> **What the exercise asks**: The response must contain every line below in which "label" appears.

> **Data for the task**:
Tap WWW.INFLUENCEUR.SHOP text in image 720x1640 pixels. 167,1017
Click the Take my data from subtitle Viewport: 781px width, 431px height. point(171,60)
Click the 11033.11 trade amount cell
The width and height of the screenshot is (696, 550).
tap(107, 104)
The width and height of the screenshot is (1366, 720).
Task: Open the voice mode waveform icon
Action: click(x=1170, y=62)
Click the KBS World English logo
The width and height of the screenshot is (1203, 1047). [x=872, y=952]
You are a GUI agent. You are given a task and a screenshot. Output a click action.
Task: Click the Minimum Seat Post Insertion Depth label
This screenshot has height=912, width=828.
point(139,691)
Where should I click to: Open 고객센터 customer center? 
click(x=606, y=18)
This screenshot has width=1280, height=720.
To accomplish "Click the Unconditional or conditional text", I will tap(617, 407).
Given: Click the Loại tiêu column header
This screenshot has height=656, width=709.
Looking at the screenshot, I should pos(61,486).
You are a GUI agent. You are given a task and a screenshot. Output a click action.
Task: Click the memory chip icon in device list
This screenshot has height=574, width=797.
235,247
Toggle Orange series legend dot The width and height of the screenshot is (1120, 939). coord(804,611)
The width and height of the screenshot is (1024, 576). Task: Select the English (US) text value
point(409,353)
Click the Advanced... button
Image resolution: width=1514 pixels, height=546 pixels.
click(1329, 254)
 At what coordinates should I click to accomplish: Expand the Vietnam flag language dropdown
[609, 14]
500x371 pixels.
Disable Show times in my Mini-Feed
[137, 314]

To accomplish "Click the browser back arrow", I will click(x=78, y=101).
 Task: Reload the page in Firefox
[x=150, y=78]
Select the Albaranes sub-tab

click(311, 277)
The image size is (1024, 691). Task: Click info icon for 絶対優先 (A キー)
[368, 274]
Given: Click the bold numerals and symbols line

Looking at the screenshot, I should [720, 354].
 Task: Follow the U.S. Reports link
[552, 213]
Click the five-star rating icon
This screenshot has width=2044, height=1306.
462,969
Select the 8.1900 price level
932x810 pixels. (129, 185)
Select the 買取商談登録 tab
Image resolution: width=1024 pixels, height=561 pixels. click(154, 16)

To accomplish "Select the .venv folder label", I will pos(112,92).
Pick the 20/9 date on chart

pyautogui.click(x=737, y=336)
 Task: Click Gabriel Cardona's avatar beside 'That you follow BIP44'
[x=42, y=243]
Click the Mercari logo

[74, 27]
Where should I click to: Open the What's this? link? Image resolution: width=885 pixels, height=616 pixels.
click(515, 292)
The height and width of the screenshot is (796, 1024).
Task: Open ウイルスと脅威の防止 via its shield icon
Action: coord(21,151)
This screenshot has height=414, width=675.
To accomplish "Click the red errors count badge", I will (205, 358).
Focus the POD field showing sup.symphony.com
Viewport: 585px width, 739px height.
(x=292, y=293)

> **Reply**:
Task: Click the Minimum Seat Post Insertion Depth label
To accomplish "Select the .venv folder label", I will pos(112,92).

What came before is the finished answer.